> _Record excerpts_:
==============================

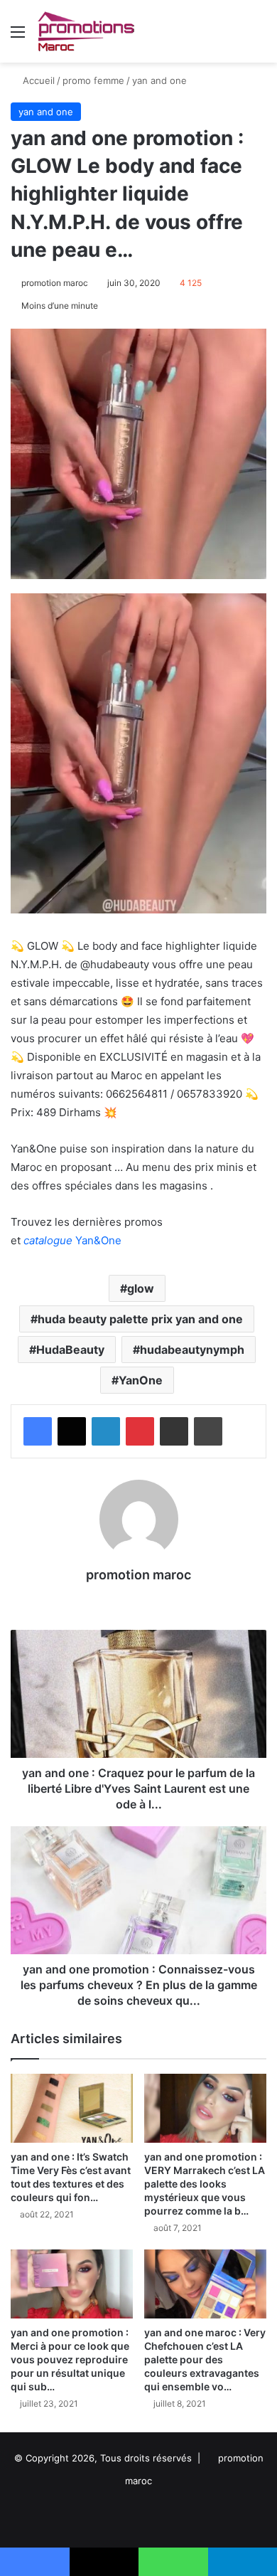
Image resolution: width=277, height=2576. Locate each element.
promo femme (93, 80)
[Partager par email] (174, 1431)
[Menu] (18, 37)
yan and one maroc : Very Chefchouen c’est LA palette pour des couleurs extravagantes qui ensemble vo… (205, 2359)
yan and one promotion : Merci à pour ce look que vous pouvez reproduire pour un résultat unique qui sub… (70, 2359)
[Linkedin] (106, 1431)
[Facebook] (37, 1431)
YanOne (141, 1380)
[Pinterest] (140, 1431)
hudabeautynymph (192, 1349)
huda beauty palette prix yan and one (140, 1319)
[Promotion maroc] (86, 31)
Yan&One (72, 1240)
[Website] (138, 1599)
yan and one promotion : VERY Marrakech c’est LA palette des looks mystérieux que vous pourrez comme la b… (204, 2184)
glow (140, 1288)
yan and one (159, 80)
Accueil (37, 80)
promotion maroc (54, 282)
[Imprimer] (208, 1431)
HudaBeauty (70, 1349)
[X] (72, 1431)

==============================

> _Problem description_:
Report every line of the preceding listing where the string "maroc" occurs.

> _Expected output_:
yan and one maroc : Very Chefchouen c’est LA palette pour des couleurs extravagantes qui ensemble vo… (205, 2359)
[Promotion maroc] (86, 31)
promotion maroc (54, 282)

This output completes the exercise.